### Artigo ###
Alberto Ribeiro G. de Barros, professor do departamento de filosofia da USP, investiga, no republicanismo inglês, a recuperação do texto de Maquiavel por Algernon Sidney em seus escritos políticos. O autor parte da análise da propagação dos textos de Maquiavel pela Inglaterra, passando pelas maneiras diversas em que o mesmo foi incorporado ao discurso político inglês. De acordo com o autor, ao adaptar a obra de Maquiavel à tradição política inglesa o cerne do pensamento republicano maquiaveliano é comprometido de modo que não se pode afirmar que o pensamento republicano de Maquiavel tenha sido totalmente acolhido. O autor conduz sua argumentação no sentido de evidenciar que a apropriação do republicanismo de Maquiavel menos problemática neste período foi feita por Algernon Sidney em seus escritos políticos.

O artigo de Danilo Marcondes, professor do departamento de filosofia da PUC-Rio e da UFF, trata das questões geradas pelo impacto do descobrimento do Novo Mundo. Segundo ele, são questionados durante os séculos XVI e XVII os fundamentos sobre a natureza humana, e sobretudo a aristotélica. Os descobrimentos produziram um novo tipo de conflito, ou mesmo potencializou o conflito já existente entre teorias da Antiguidade e do Cristianismo. São basicamente três os caminhos de investigação que o autor percorre. O primeiro analisa a base da doutrina da escravidão natural em Aristóteles (Política, I 3-6); o segundo os autores antigos que discutem a distinção entre bárbaros e civilizados; e o terceiro, os autores cristãos de São Paulo a Santo Agostinho, que adotam uma teoria da universalidade da natureza humana, inspirados pela origem comum da criação humana, o mito adâmico. Tem-se então o conflito entre três correntes filosóficas, mas, ainda mais importante: o conflito entre um projeto político colonialista e uma missão evangelizadora, cada qual buscando fundamentar-se em concepções tradicionais de natureza humana desde os filósofos gregos aos pensadores cristãos.
### Dados extraídos ###
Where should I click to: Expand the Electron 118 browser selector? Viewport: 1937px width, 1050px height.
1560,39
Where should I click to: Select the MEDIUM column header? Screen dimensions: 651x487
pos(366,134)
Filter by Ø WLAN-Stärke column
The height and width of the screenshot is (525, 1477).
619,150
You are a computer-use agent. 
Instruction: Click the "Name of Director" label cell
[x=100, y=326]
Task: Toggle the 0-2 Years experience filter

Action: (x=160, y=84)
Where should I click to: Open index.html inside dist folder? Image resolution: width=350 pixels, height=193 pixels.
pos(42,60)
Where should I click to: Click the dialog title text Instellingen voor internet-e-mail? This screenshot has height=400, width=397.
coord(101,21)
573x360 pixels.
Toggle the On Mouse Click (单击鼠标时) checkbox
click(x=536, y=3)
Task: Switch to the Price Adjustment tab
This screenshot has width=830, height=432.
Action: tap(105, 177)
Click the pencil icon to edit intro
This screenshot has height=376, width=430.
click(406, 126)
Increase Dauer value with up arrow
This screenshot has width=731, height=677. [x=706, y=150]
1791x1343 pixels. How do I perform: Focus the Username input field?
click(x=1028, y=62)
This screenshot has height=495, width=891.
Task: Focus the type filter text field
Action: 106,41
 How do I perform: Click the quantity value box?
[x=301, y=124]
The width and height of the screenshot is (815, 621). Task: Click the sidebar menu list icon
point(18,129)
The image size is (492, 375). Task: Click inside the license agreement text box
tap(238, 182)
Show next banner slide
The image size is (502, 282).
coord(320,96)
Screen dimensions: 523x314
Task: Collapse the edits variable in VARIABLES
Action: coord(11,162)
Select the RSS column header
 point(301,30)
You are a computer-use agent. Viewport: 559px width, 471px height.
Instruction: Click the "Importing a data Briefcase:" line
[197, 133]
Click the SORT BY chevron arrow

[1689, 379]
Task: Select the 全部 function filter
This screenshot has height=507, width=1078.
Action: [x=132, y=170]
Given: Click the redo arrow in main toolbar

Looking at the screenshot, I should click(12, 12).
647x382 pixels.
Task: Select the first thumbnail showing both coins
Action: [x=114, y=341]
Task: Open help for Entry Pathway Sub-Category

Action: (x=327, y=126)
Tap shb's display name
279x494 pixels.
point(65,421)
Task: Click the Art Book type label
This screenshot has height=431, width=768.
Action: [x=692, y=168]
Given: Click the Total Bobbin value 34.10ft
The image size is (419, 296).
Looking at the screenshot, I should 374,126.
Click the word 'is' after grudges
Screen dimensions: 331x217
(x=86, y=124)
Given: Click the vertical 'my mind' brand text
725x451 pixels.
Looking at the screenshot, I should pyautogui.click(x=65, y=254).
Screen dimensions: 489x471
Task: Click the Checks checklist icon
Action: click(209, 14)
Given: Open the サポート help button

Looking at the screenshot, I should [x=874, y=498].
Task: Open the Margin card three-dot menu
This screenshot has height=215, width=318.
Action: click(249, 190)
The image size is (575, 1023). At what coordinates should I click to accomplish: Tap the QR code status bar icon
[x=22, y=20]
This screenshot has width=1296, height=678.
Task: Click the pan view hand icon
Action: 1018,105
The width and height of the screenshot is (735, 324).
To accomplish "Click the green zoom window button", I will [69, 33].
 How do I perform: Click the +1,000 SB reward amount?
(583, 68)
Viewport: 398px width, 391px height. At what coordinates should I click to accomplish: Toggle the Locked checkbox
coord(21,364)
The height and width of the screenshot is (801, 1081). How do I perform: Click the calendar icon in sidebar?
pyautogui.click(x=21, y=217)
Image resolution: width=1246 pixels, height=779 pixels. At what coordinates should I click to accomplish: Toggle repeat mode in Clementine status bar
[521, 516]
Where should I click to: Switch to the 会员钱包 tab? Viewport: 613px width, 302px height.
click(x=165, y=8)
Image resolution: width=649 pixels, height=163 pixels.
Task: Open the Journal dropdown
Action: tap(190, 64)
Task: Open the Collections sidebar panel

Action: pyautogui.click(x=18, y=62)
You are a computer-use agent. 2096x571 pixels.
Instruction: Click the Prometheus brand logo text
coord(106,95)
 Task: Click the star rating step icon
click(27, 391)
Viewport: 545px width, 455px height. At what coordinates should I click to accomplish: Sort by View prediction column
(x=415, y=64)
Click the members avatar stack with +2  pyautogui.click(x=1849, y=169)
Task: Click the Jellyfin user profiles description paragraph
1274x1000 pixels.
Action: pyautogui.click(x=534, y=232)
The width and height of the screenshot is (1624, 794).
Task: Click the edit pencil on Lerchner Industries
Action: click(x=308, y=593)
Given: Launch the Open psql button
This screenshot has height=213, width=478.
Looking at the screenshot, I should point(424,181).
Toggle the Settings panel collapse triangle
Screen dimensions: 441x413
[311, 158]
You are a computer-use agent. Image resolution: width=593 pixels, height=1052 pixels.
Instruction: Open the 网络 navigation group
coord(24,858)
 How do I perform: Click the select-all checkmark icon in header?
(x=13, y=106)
###
_Instrução_
Indique se cada afirmação a seguir está de acordo com o artigo, respondendo sim ou não e citando as palavras do artigo que decidem a questão.
1. Danilo Marcondes é professor da PUC-Rio e da UFF.
2. O pensamento republicano de Maquiavel foi totalmente acolhido na Inglaterra.
3. Danilo Marcondes percorre quatro caminhos de investigação.

_Resposta escrita_
1. Sim: "professor do departamento de filosofia da PUC-Rio e da UFF".
2. Não: "não se pode afirmar que o pensamento republicano de Maquiavel tenha sido totalmente acolhido".
3. Não: "São basicamente três os caminhos de investigação que o autor percorre".